The inspection, conducted over several days in May and June 2022, covered various aspects including loss of essential services (elevators), improper care, skin and wound care, resident care, enteral feed, pest control, and elevator outages.
- Plan of Care: There was a failure in collaborative assessment and treatment of a resident’s wound. The resident’s wound was not assessed for over 100 days post-admission from the hospital, leading to delayed wound care interventions and updates in the care plan.
- Doors in the Home: Security lapses were noted with unlocked doors leading to stairways and inactive keypad systems, posing risks to resident safety.
- Maintenance Services: The facility faced repeated elevator outages, impacting the quality of life and safety of residents and staff. Despite numerous breakdowns and entrapments, there was no modernization plan for the elevators.
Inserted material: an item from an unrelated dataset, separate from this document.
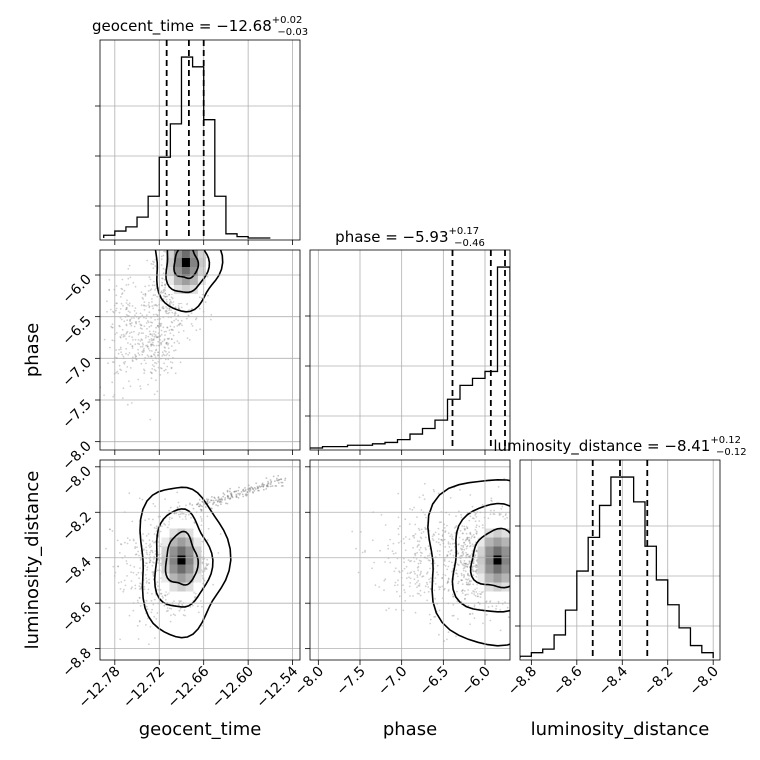 Image resolution: width=760 pixels, height=760 pixels. What do you see at coordinates (76, 290) in the screenshot?
I see `y-tick-label: −6.0` at bounding box center [76, 290].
- Emergency Plans: Staff were inadequately trained on the use of evacuation chairs, compromising the effectiveness of the home’s emergency plan.
March 2021
In an inspection conducted from February 2 to 5, 2021, several care concerns were evaluated. This inspection was prompted by a complaint regarding the care of a specific resident, identified as resident #003.
The inspection team, including inspectors Nital Sheth and additional staff, concentrated on multiple critical areas such as Continence Care and Bowel Management, Falls Prevention, Infection Prevention and Control, Minimizing of Restraining, and Sufficient Staffing.
The primary non-compliance identified involved the failure of staff and others involved in care to collaborate effectively in the development and implementation of the care plan for resident #003. This issue particularly surfaced when the resident’s Substitute Decision Maker requested that physiotherapy visits be halted due to a COVID-19 outbreak, but this request was not communicated properly to the physiotherapist, leading to continued visits contrary to the family’s wishes.
In response to this finding, the licensee was requested to prepare a voluntary plan of correction to achieve compliance.